Eram, portanto, sem custos para o utilizador mas com muitos custos para o contribuinte. Tantos que quando as contas do Estado se tornaram insuportáveis de sustentar não houve outro remédio senão instalar pórticos de portagem, passando os automobilistas a pagar o que até então era um encargo de todos os contribuintes, tivessem carro ou não, circulassem por ali ou não.
Não aprendemos grande coisa com isso. O “espírito SCUT” está vivo e, aqui e ali, reaparece travestido de várias formas.
Dizem-nos que os manuais escolares vão passar a ser gratuitos para todos os alunos do 1º ano já no arranque do próximo ano lectivo.
Que os livros sejam suportados pela Acção Social Escolar para todos os que, comprovadamente, não os podem comprar é inquestionável. Ninguém pode deixar de ter as condições mínimas de estudo por questões económicas e se o Estado Social serve para alguma coisa esta está no topo das prioridades. Isso já acontece, colocando manuais escolares à disposição dos beneficiários.
Também é inquestionável que uma das prioridades é acabar com a renda que as editoras recebem à custa das famílias, obrigando-as a comprar manuais e livros de actividades novos em cada ano lectivo, num negócio que conta com a cumplicidade de quem decide e aprova os manuais para cada ano – sobre isto é obrigatório ler este texto de Antóno Araújo.

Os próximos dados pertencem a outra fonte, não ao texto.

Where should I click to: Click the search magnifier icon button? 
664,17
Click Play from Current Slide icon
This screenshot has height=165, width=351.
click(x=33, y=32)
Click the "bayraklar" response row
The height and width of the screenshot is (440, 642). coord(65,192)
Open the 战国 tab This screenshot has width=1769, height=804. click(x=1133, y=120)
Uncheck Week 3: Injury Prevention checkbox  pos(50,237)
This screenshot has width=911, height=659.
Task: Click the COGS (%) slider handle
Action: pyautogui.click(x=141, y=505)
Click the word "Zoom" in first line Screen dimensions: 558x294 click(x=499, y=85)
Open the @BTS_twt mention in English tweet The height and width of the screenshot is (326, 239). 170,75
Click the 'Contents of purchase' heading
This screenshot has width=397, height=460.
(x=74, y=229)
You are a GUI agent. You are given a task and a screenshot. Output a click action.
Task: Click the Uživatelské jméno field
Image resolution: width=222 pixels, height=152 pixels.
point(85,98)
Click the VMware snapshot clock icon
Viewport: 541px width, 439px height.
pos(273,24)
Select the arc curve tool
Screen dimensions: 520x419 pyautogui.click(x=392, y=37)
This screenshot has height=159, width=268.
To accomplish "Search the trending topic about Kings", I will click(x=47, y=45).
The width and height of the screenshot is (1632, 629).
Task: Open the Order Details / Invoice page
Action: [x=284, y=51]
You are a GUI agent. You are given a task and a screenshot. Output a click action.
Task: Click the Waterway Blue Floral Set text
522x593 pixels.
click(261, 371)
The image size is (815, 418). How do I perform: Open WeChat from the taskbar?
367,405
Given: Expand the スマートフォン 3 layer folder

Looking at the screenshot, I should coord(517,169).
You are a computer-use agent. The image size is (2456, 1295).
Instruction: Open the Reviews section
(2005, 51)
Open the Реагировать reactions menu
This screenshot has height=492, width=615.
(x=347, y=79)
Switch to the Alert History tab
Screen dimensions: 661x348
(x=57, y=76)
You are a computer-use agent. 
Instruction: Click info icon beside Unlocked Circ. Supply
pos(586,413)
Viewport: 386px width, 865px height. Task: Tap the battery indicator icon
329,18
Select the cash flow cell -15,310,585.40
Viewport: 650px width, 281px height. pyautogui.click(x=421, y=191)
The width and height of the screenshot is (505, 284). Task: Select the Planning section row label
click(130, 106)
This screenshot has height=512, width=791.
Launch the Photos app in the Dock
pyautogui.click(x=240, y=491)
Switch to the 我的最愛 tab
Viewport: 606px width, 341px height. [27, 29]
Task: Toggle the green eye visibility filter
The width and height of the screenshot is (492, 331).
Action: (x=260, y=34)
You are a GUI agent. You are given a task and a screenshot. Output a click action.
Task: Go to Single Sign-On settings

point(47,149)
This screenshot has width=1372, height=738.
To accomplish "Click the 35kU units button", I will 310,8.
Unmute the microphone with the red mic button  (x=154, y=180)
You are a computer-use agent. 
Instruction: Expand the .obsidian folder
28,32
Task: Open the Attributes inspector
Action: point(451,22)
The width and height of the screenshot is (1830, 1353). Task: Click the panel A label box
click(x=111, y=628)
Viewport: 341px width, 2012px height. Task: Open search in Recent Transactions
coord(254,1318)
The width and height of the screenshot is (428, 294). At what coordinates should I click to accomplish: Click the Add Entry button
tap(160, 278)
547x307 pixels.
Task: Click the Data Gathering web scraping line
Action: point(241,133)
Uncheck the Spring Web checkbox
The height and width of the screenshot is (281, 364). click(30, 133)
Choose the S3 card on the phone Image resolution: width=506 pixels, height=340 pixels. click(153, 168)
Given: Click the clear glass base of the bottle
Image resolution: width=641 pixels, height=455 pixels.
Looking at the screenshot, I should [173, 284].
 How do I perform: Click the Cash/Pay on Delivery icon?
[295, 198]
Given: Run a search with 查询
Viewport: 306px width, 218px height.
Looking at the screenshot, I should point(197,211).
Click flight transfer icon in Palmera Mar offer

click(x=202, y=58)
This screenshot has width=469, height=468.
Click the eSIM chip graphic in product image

Mas não é isso que vai ser feito. Os manuais passam a ser “gratuitos” para quem os utiliza mas são pagos pelo Estado, portanto por todos os contribuintes, às editoras, que mantêm o seu negócio. Como a medida vai ser universal, as famílias mais abastadas serão tão beneficiadas como as mais carenciadas. É o mesmo truque de magia das SCUT. Neste caso a factura não é paga na livraria mas sim na repartição de finanças.
Outro exemplo. Há semanas, no meio da “guerra” comercial das ligações aéreas Lisboa-Porto – sobretudo depois dos preços de saldo que a Ryanair e a Easyjet começaram a cobrar nessa rota – a CP decidiu entrar na liça. Anunciou descontos de 65% nos bilhetes comprados com uma semana de antecedência que, no caso da classe turística do Alfa, passam de 30,30 euros para 11 euros. É óptimo que a CP tenha uma forte dinâmica comercial, que melhore os seus serviços e tente cativar passageiros. Mas há aqui um pequeno detalhe: a CP é uma empresa pública, historicamente deficiária e com uma dívida monstruosa. Adivinhem, portanto, quem paga as perdas de receita que não sejam compensadas com corte equivalente de custos: se respondeu “o contribuinte”, acertou.
Em 2014 (as contas do ano passado ainda não estão disponíveis) a CP teve prejuízos de 161 milhões de euros, fechou com uma dívida acumulada de 4,5 mil milhões de euros e manteve-se tecnicamente falida, com capitais próprios negativos de 3,6 mil milhões de euros — isto quer dizer, grosso modo, que se a empresa tivesse sido fechada nessa altura a factura que sobrava para os contribuintes era essa, de 3,6 mil milhões de euros.
Ou seja, os descontos de que os passageiros beneficiam na CP não serão pagos por mais ninguém senão os contribuintes.
Eu, que não hesito em preferir o comboio sempre que vou ao Porto — é tão rápido e mais barato do que o automóvel, é cómodo, permite que se vá a trabalhar durante a viagem com a rede wifi disponível e deixa-nos nos centros das cidades — agradeço a amabilidade e o desconto, que aproveitarei com prazer. Duvido é que o meu vizinho da frente, que nunca precisa de viajar no Alfa, sinta o mesmo prazer por pagar uma parte substancial do meu bilhete de comboio quando desconta o IRS e paga o IVA no supermercado para suportar as promoções de uma empresa pública cronicamente deficitária.
Nestas coisas, há um princípio de que nunca devemos abdicar: nunca acreditar quando um governante ou um decisor do Estado diz que alguma coisa vai ser gratuita ou mais barata. O que ele está a querer dizer é que a factura vai ser camuflada e paga por outros. Os contribuintes, obviamente.